Breaking Bad Habits: Five Money Behaviors to Change

By Mike Peterson
In March 26, 2014

Let’s face it.  We all have a few habits we’d like to break.  Some people spend way too much time glued to their smartphones.  Others bite their fingernails or eat too much junk food.  And still others watch more TV or play more video games than they probably should. 


These are typical things that we think of when we hear people talk about “bad habits.”  But what about finance-related bad habits?  If you find yourself struggling to pay down high-interest credit card debt or wondering why you’re always flat broke at the end of every month, you might have one or two not-so-great money habits.


That’s why I thought I’d spend some time this month discussing bad money habits – and ways to go about changing them.  Here are my picks for the five worst money habits, along with some strategies for changing those habits.


Bad Money Habit #1:  Carrying high-interest credit card debt.  As I’ve said many times before, I don’t think credit cards are inherently bad.  After all, responsible use can help you build a good credit rating, which can make it easier to do things like buy a house or rent an apartment; get approved for a loan; and even get a job. 


Of course, by “responsible use,” I mean paying your balance off – in full – every month.  Once you start carrying a balance from month to month, the interest starts piling up.  It gets harder and harder to keep up with your payments.  Pretty soon, your debt is out of control.


How to Break It:  If you’re already struggling with high-interest credit card debt, the first thing you should do is stop using your cards immediately.  Next, come up with a plan to pay off all of your credit cards, starting with the card that has the highest interest rate, and start paying.  Not sure how to start?  Two methods I like are the snowball method and the waterfall method.


Bad Money Habit #2: Not Saving.  When it comes to saving money, most folks simply aren’t doing enough.  Saving isn’t easy, and it’s easy to find excuses for not doing it, especially when you’ve got other things to do with your money – like paying down debt or saving for a major purchase.  The truth is, though, that there’s never going to be a “right” time to start saving money.  You just have to get in the habit.
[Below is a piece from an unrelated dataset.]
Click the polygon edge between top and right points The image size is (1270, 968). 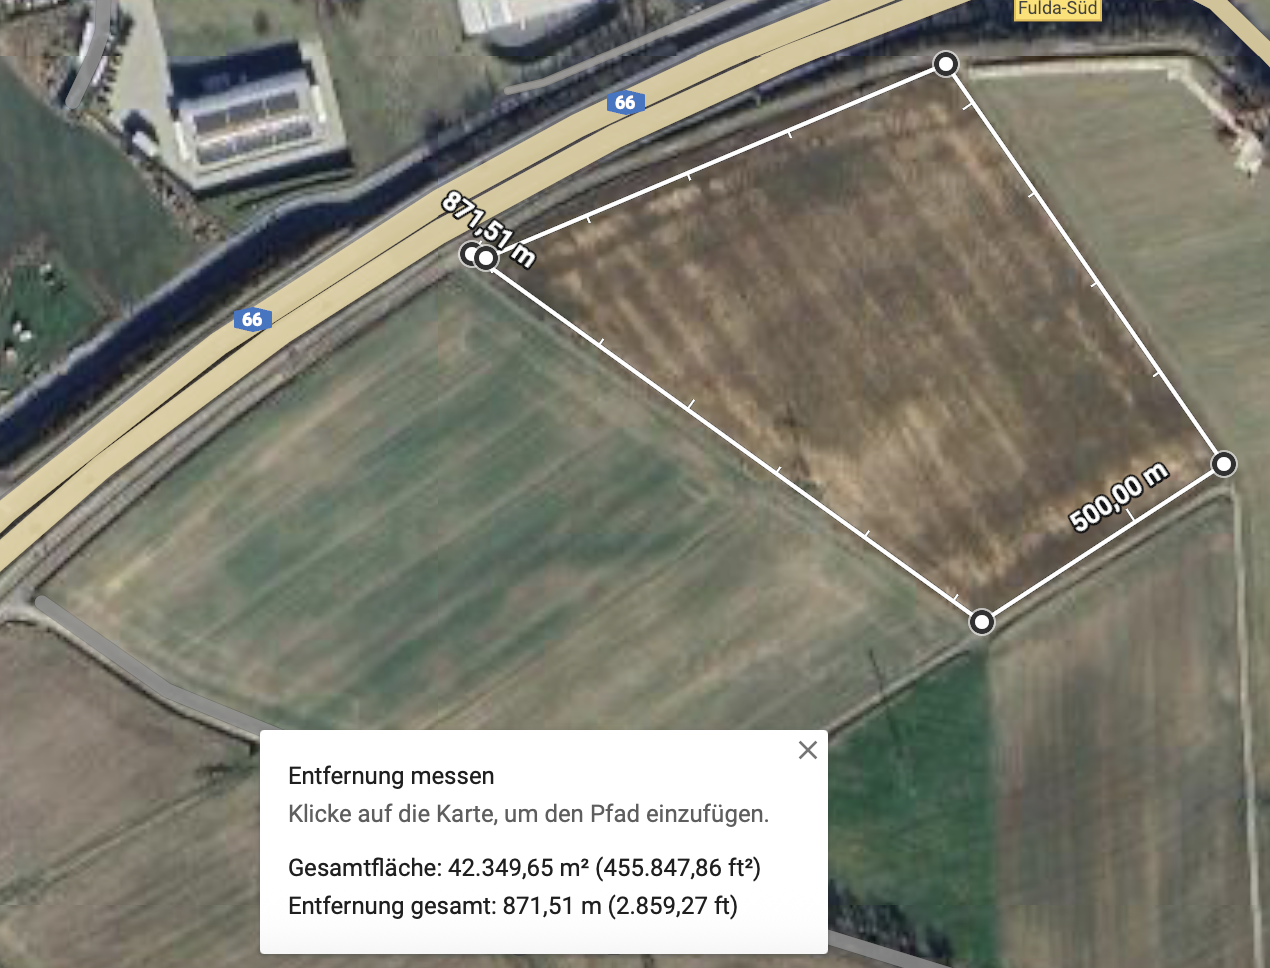(1085, 264)
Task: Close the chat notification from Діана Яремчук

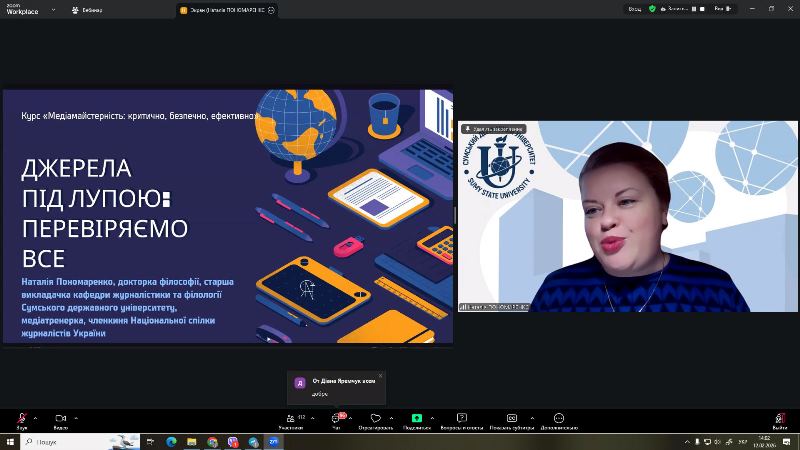Action: pos(380,376)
How to Break It: If you’re not in the habit of saving money, the simplest way to start is to use automatic bank transfers.  With automatic transfers, you don’t have to do any work.  You can’t forget or make excuses.  And, it’s super-easy.  Just pick an amount to set aside, and schedule a monthly, transfer into a designated savings account.  Choose a realistic amount – even $20 or $30 per month is better than nothing.  Chances are, you won’t even miss the money.


Bad Money Habit #3:  Buying Lunch Every Day.  There’s nothing wrong with buying lunch every now and then.  But buying lunch every day?  That can add up quickly. Let’s say that a typical lunch at a deli or a fast-casual place near your office costs around $12.  If you buy your lunch every day, you’re looking at a whopping $84 per week! 
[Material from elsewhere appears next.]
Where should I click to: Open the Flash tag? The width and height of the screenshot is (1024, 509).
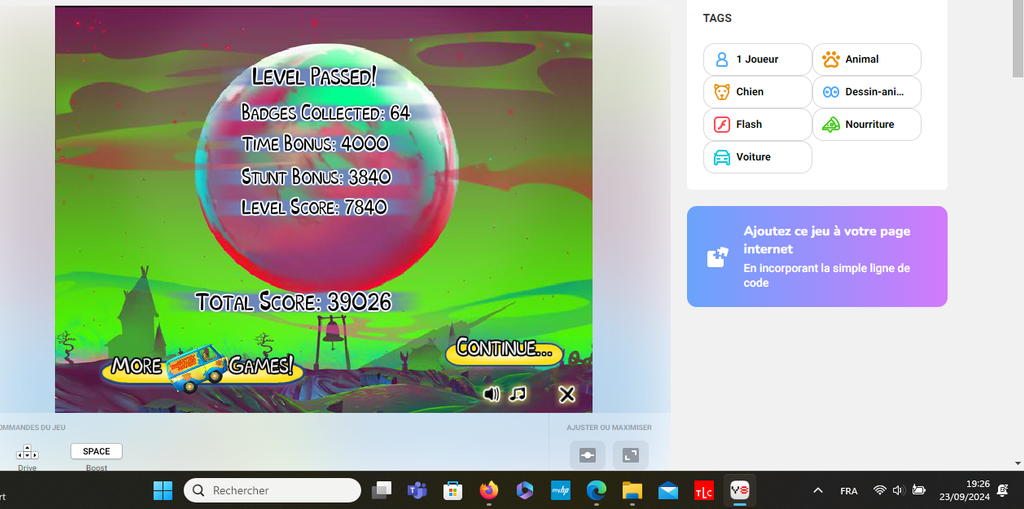click(757, 125)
How to Break It: Obviously, brown-bagging it is the cheapest option.  But you don’t have to completely give up buying your lunch at work.  Try a compromise instead:  Bring your lunch Monday through Thursday and treat yourself to your favorite deli sandwich on Friday.  Or, give yourself a weekly lunch budget – say, $30 or so – that you can spend however you want.  But once it’s gone, it’s gone.
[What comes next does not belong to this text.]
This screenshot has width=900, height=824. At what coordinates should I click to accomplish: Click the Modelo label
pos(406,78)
Bad Money Habit #4: Overspending on Monthly Bills.  You’ve gotten used to paying a certain amount for your phone bill, your Internet bill, your cable TV bill, and so on.  But when was the last time you actually shopped around for these types of services?   If you’re not looking for a better deal, you might be paying way too much.


How to Break It:  Do some comparison shopping – and some prioritizing.  Can your cell phone provider offer you a more competitive rate?  Can you find a company that will give you a better deal on your Internet service?  Could you cut out cable TV completely and switch to something cheaper, like Netflix or Hulu?  Do you need a landline phone and a cell phone? 


Bad Money Habit #5:  Going Overboard on Entertainment.  It’s really easy to overspend on fun things like music, movies, books, and games, and it’s gotten even easier thanks to digital downloads and one-click ordering on sites like iTunes and Amazon.  And if you’re not careful, your entertainment spending can get way out of hand – and way over budget. 


How to Break It:  You don’t have to give up your favorite hobby in the name of financial responsibility.  But there are things you can do to make sure that you don’t blow your entire budget on entertainment-related expenses:  Instead of buying that new book you want to read, check the used bookstore for a copy.  Or, swing by your local library and borrow it instead.  Trade DVDs, CDs, or games with friends. 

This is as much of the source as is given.